Dynamic-vibration-based structural damage identification (SDI) represents the main target for structural health monitoring (SHM). It is significant to consider the unavoidable uncertainties arising from both the structure and measuring noise. On the other hand, nonuniform measurement conditions often appear in actual SHM applications, which consist of two parts, i.e., spatial nonuniform characteristics for noises are induced by various intensities of input noise in every single sampling channel and multisensor stays in a damaged state. This paper proposes a new method for the SDI considering uncertainties in nonuniform measurement conditions integrating convolutional neural network (CNN). Herein, the great ability of feature extraction from the measurement associated with the convolutional network is used to handle the input data, and the mapping connection between the selected features and damage states is established. Time histories of structural responses, such as acceleration, are applied for damage identification.
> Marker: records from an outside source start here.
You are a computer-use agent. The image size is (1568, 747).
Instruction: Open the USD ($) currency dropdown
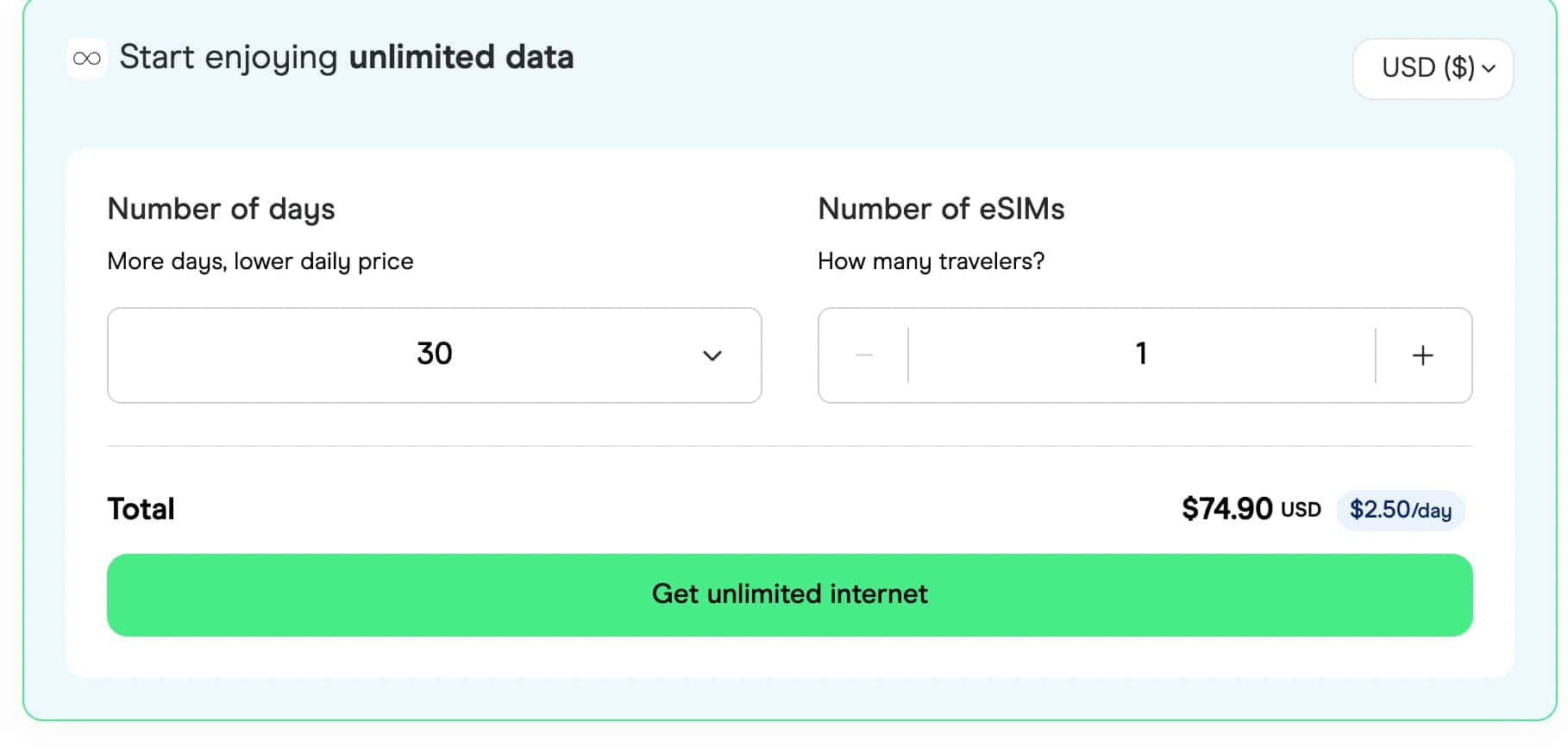coord(1432,68)
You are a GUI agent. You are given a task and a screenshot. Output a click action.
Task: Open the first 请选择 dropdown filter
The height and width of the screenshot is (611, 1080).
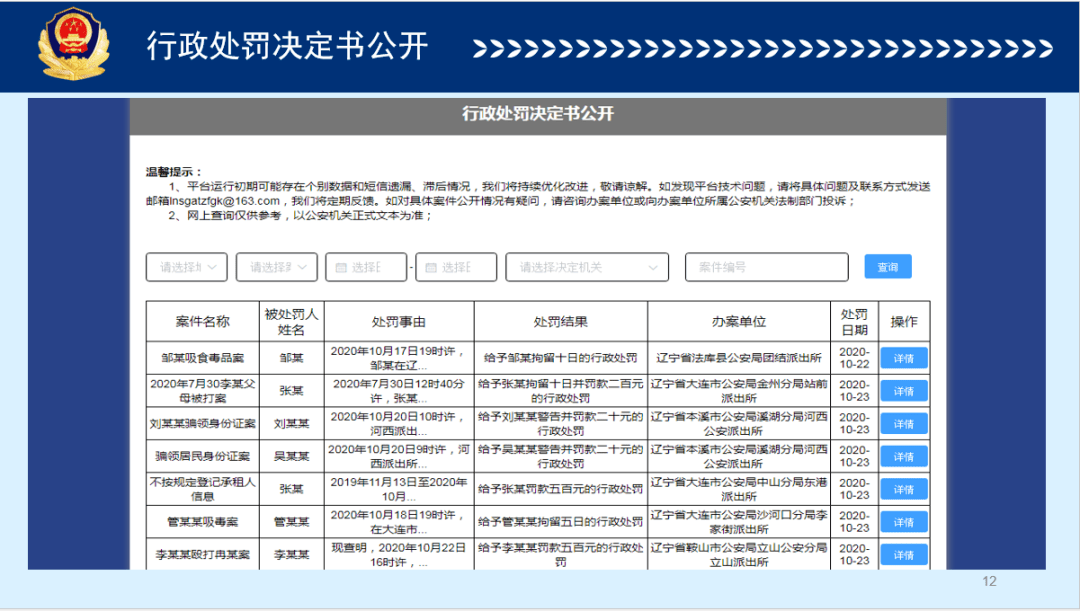(x=187, y=267)
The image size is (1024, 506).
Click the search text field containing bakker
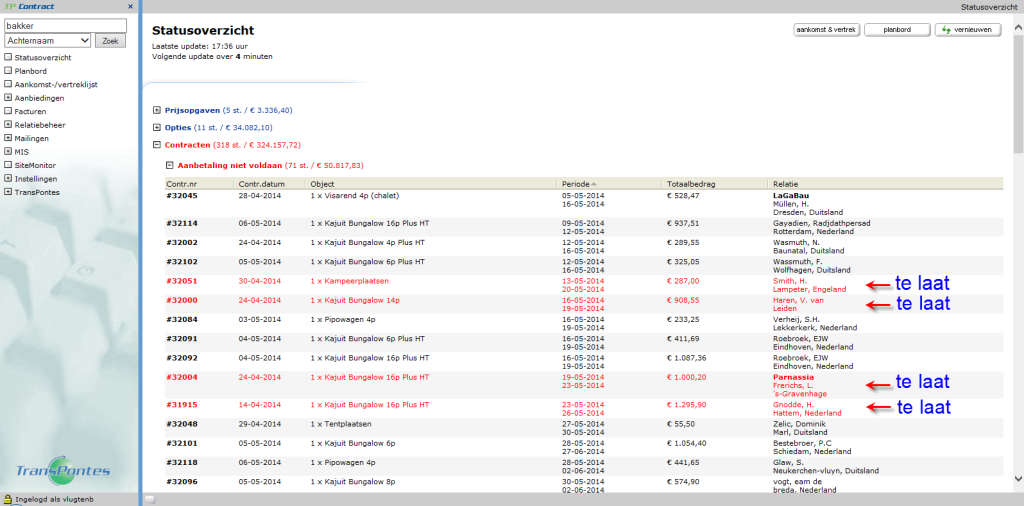pos(65,26)
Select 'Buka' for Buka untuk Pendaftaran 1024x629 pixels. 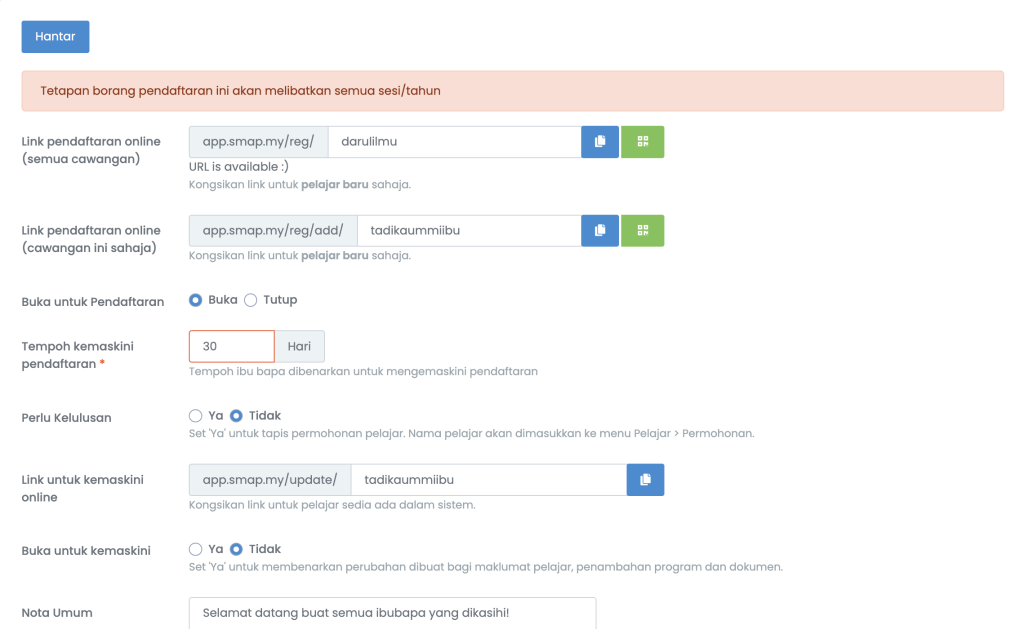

The application and accuracy of the CNN, which is trained with input uncertain parameters contaminated by stochastic noises, are verified by the finite element numerical and experimental results. Both uncertain parameters and measurement conditions are considered in the verification. The responses obtained from the numerical and experimental approach show that the proposed neural network model can identify the structural damage with high accuracy. The great robustness of the proposed method is examined by studying the influence of uncertainties, even considering the nonuniform measurement condition.